~ Heirloom Tomatoes, Burrata, Basil, Crostini ~
Before I fully throw myself into fall, I will share this recipe that takes advantage of the bushels of heirloom tomatoes we are still lucky enough to enjoy. Our warm and sunny early autumn has kept the supply of tomatoes ample and ripe. I am a sucker for heirloom tomatoes, their range of colors, patterns and bulbous shapes are eternally pleasing. In this easy recipe, I dice a variety of tomatoes and serve them in a glass, or verrine, to show off their colors. A dollop of creamy burrata and drizzle of aged balsamic vinegar results in a savory parfait that is as beautiful to look at as delicious to eat.
Considering how fresh and minimal this recipe is, it’s key that you use high quality ingredients. Choose firm yet ripe tomatoes with a range of colors, and be sure to use a good extra-virgin olive oil and aged balsamic vinegar.

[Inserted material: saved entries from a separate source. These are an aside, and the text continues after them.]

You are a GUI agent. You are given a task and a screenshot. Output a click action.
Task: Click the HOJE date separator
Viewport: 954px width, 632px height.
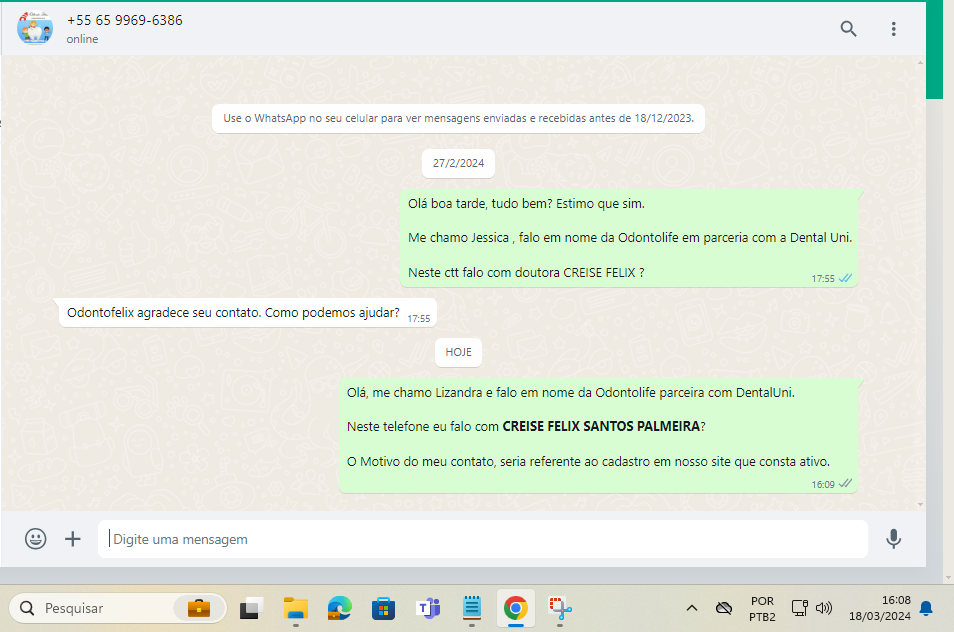click(x=459, y=352)
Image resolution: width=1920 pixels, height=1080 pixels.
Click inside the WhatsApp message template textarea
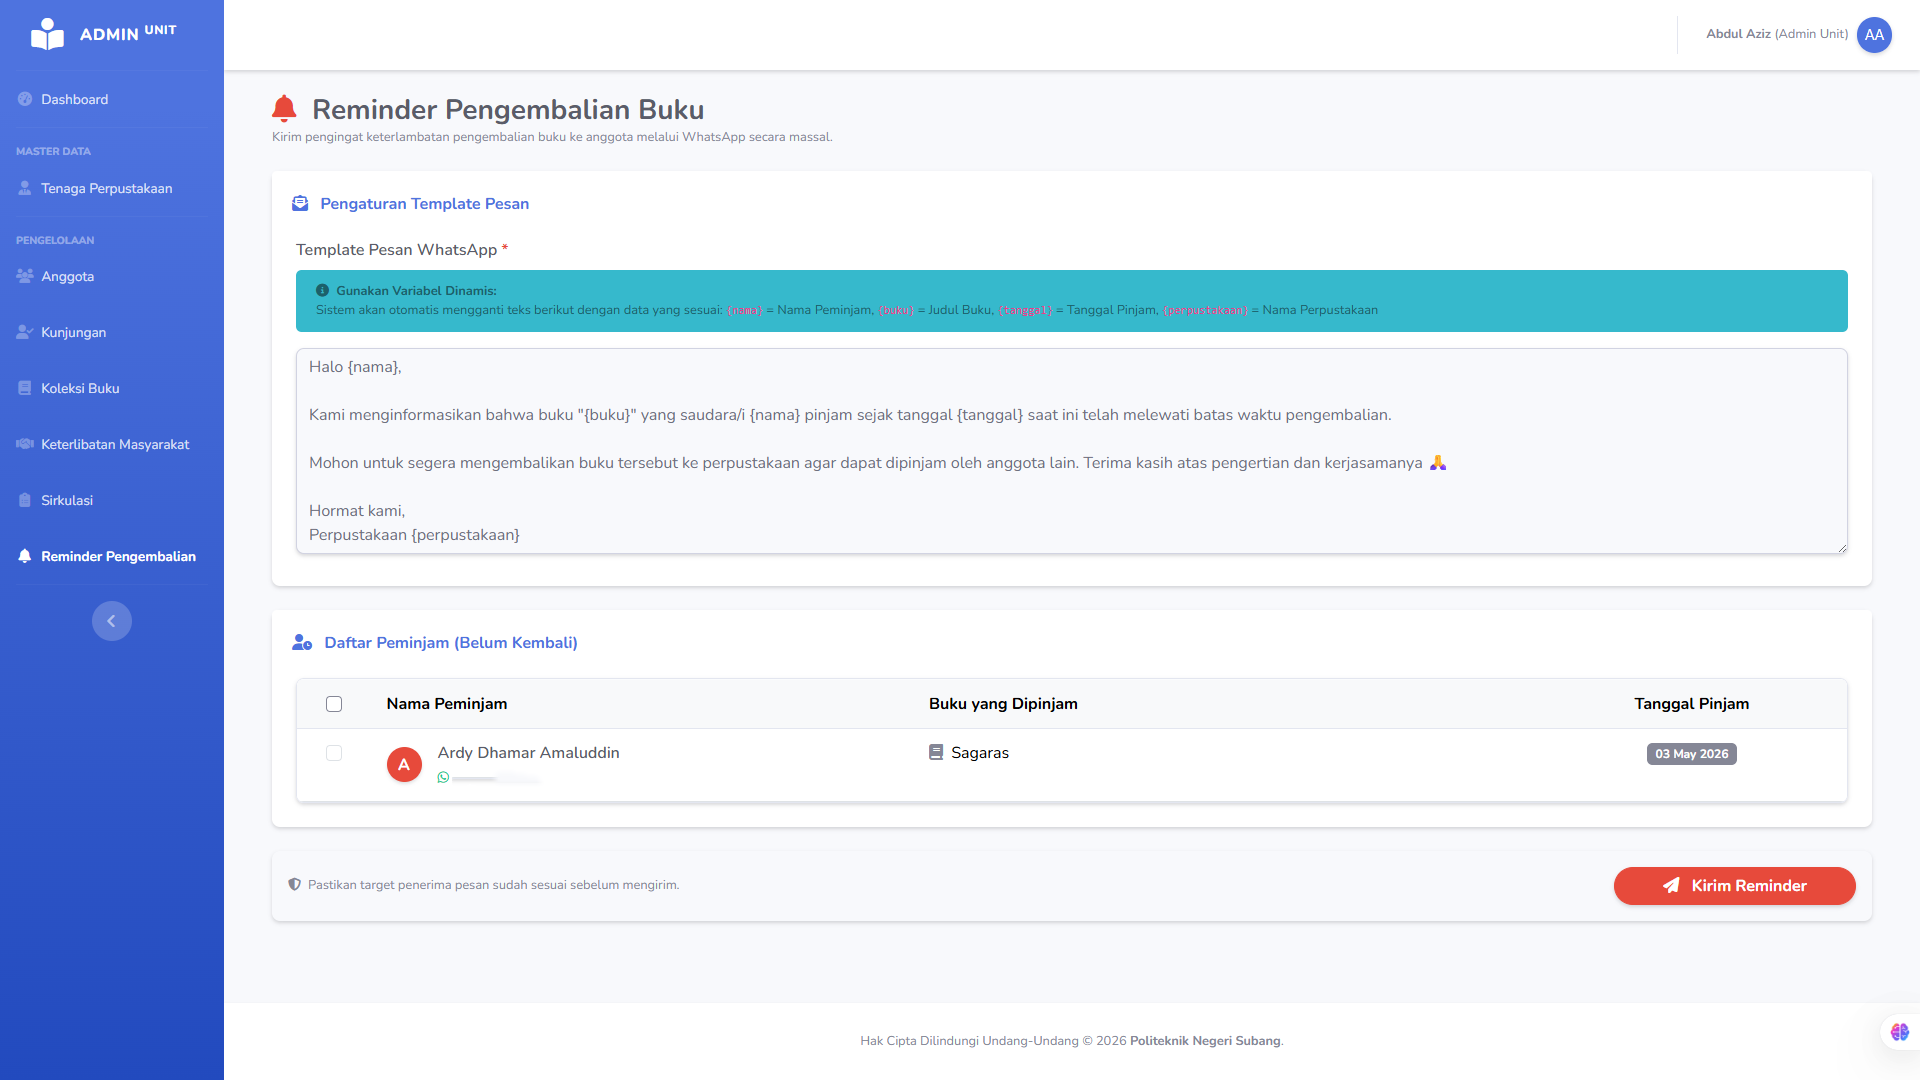[1071, 451]
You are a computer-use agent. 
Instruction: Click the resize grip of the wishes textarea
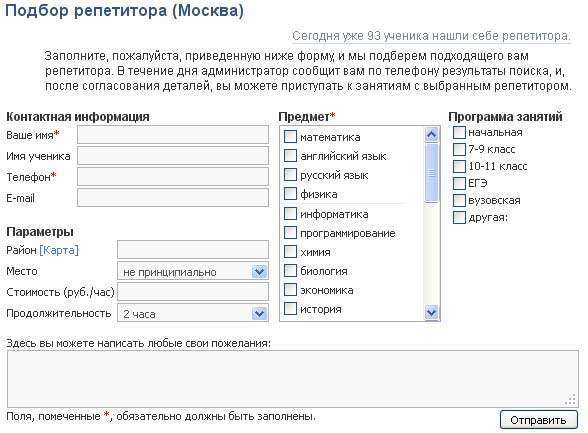(571, 400)
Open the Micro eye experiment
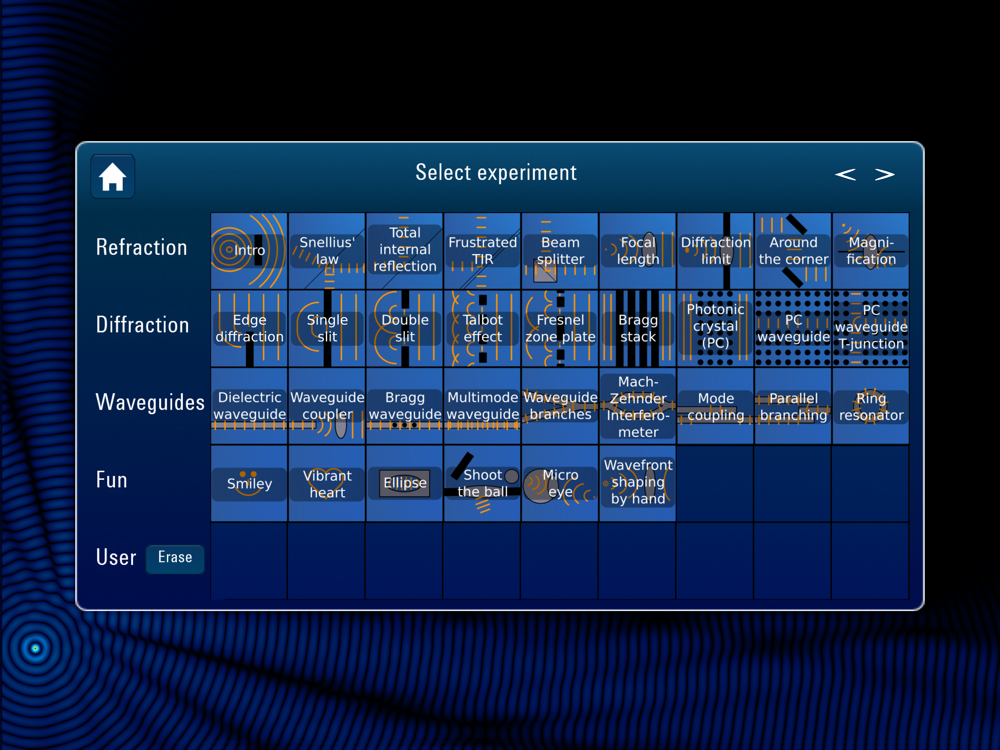This screenshot has height=750, width=1000. click(560, 483)
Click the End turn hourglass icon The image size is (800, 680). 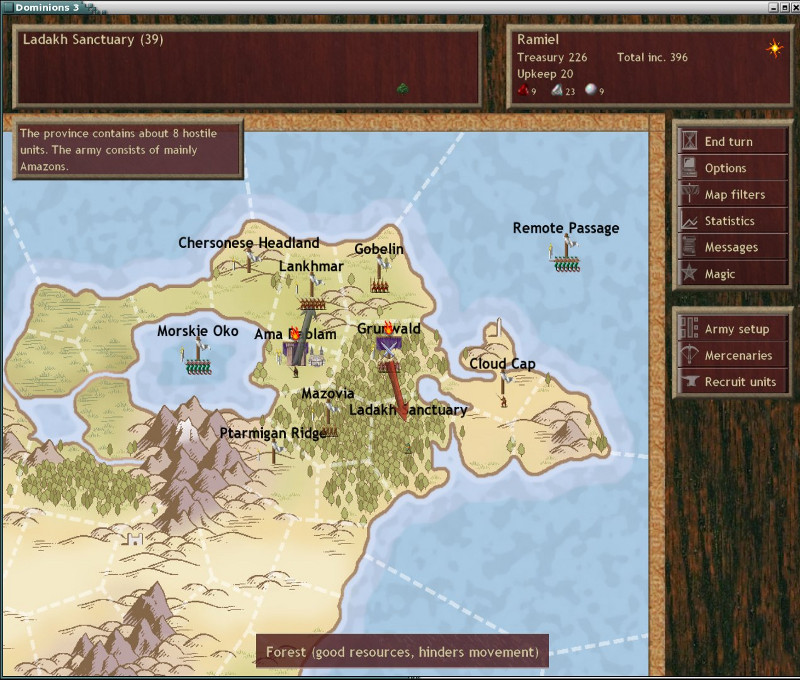click(692, 141)
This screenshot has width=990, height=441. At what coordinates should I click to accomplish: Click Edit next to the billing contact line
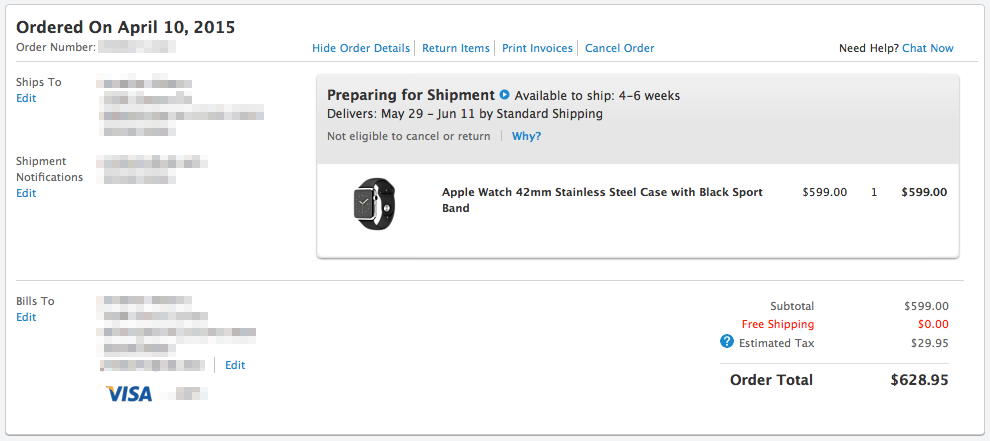click(235, 365)
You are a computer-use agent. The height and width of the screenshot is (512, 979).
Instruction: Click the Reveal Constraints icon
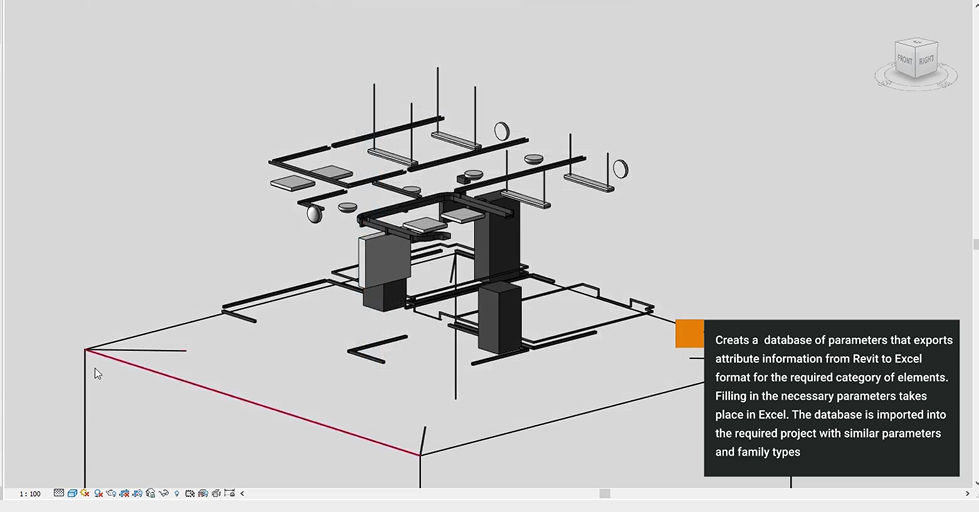(229, 493)
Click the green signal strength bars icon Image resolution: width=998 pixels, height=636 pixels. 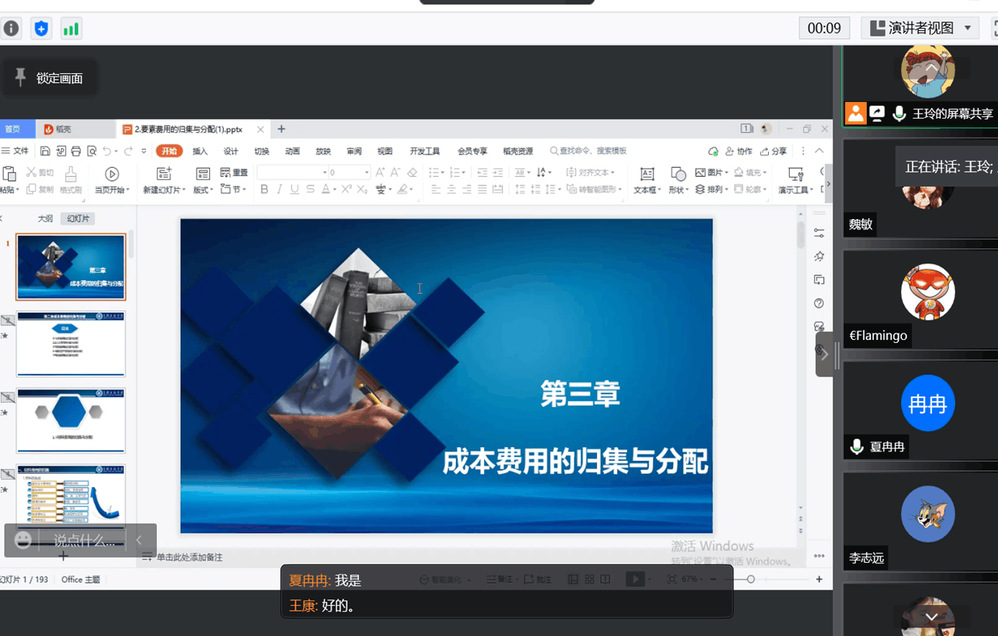pyautogui.click(x=71, y=28)
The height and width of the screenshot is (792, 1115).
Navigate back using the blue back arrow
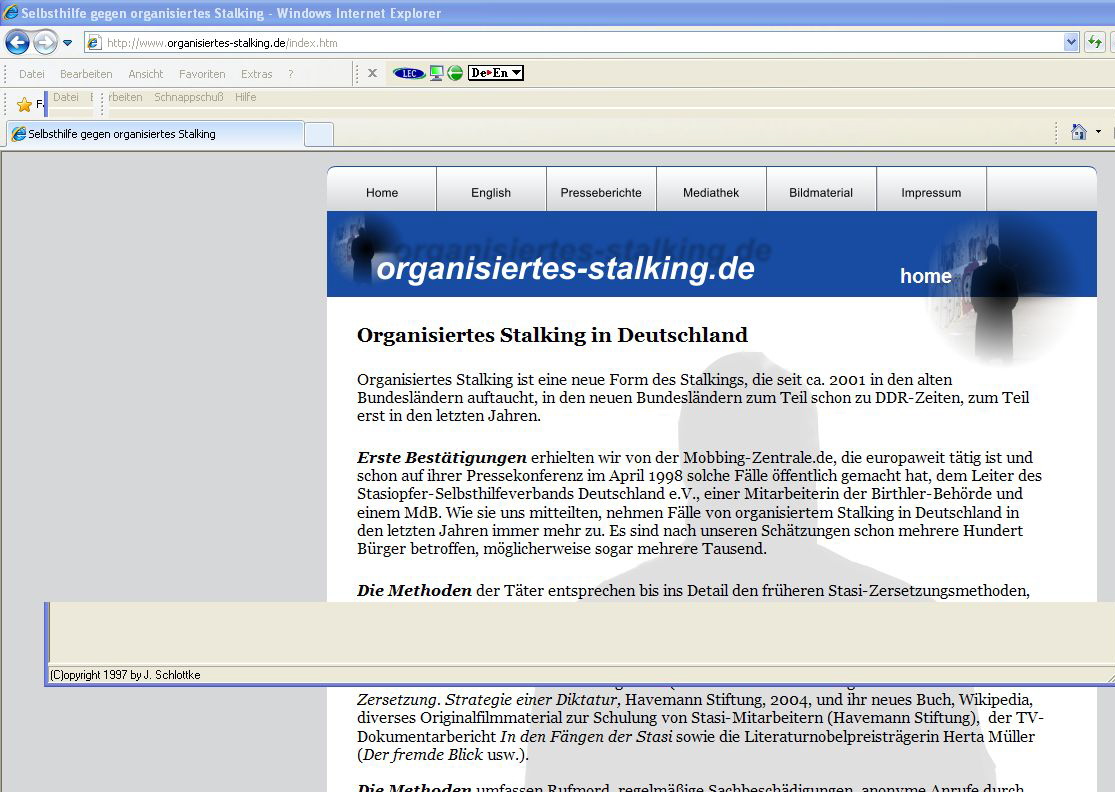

Heirloom Tomato Tartare Verrines
Makes 6 small appetizers
6 slices of baguette, cut 4 inches in length by 1/4 inch thick
Extra-virgin olive oil
1 large garlic clove, lightly smashed
1 1/2 pounds assorted heirloom tomatoes, seeded, cut in 1/4 inch dice
Salt and freshly ground black pepper
1 tablespoon extra-virgin olive oil
2 burrata rounds, approx. 4 ounces
Aged balsamic vinegar
Preheat oven broiler. Brush baguette slices with olive oil. Rub with garlic clove. Arrange in one layer on a baking tray. Broil until lightly golden on both sides, turning once. Remove and set aside.
Place diced tomato in a bowl. Drizzle with olive oil and sprinkle with a little salt and pepper. Gently stir to combine. Divide the tomatoes evenly between 6 glasses. Top with a spoonful of Burratta. Drizzle with a little balsamic vinegar. Top with a basil sprig. Serve with baguette crostini.